Having not listened to Drøne’s previous releases my innocence was tested without prejudice. Until now, I only knew Harding as the chief of the Touch organization, whereas Van Hoen’s various projects are, to this day, completely unknown to me. The piece is divided into five “phases” originating a 35-minute continuum; no breaks whatsoever, just a constant flux. Several components contribute to a listener’s orientation inside the soundscape: pounding rhythms, reshaped frequencies, a variety of vocal presences (some of them in foreign jargons, elsewhere in rather anguishing, if inexplicable contexts). In a way, this sounds like a cross of real-life occurrences and signals coming from a remote place where regular timbres get altered to great extents. The impression is that of a large environment gradually filled by clogging filters as the minutes elapse, but still characterized by a resonant vastness. Imagine a drunkard slumbering in an airport’s waiting hall, overhearing the acoustic wholeness surrounded by a jumble of strange echoes.

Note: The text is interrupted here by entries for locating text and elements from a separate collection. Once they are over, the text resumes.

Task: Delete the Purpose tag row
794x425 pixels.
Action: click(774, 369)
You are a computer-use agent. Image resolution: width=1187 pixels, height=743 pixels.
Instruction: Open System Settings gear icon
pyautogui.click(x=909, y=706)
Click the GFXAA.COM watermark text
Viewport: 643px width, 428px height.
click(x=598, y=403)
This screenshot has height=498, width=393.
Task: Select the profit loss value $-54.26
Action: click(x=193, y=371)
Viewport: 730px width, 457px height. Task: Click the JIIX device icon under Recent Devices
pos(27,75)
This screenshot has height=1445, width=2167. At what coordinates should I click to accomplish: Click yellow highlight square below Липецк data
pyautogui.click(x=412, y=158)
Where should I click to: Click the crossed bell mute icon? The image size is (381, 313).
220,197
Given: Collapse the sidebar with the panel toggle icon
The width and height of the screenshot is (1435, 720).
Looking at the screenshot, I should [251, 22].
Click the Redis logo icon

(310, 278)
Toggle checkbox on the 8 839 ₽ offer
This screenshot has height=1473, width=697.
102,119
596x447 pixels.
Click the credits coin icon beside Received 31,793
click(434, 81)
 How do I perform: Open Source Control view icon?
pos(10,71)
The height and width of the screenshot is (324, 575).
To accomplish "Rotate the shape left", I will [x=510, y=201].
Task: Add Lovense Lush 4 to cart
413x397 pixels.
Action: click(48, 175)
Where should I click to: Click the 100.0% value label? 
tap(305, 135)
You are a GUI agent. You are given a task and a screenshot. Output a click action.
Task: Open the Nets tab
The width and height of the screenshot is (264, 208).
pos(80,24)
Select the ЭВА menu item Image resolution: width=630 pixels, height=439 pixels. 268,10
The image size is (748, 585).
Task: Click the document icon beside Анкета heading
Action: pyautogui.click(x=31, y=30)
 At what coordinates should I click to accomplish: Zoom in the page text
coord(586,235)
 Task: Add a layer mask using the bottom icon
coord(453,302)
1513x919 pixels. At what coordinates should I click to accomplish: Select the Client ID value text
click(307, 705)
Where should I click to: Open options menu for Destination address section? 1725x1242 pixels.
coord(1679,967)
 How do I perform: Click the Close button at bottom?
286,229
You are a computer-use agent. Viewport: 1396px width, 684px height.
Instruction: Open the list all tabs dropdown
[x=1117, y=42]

Do not be fooled into thinking that the duo’s denomination represents Mappa Mundi‘s primary constituent. Although there’s no shortage of subsonic purring, shortwave pulse and alien tones, one must pay attention to what happens under the apparent impenetrability of this blurred snapshot. In general, the elements of genuine surprise are not too many; we instantly familiarized with most everything we heard. This does not mean that the record is not good. On the contrary, it does encourage a classic “repeat to better understand” attitude, ultimately placing itself in an area of taste that may or may not include other names leisurely associable to the aforementioned Touch – in spots, CM Von Hausswolff and John Duncan came to mind – and to Jim Haynes’ The Helen Scarsdale Agency. Not bad, if you ask me.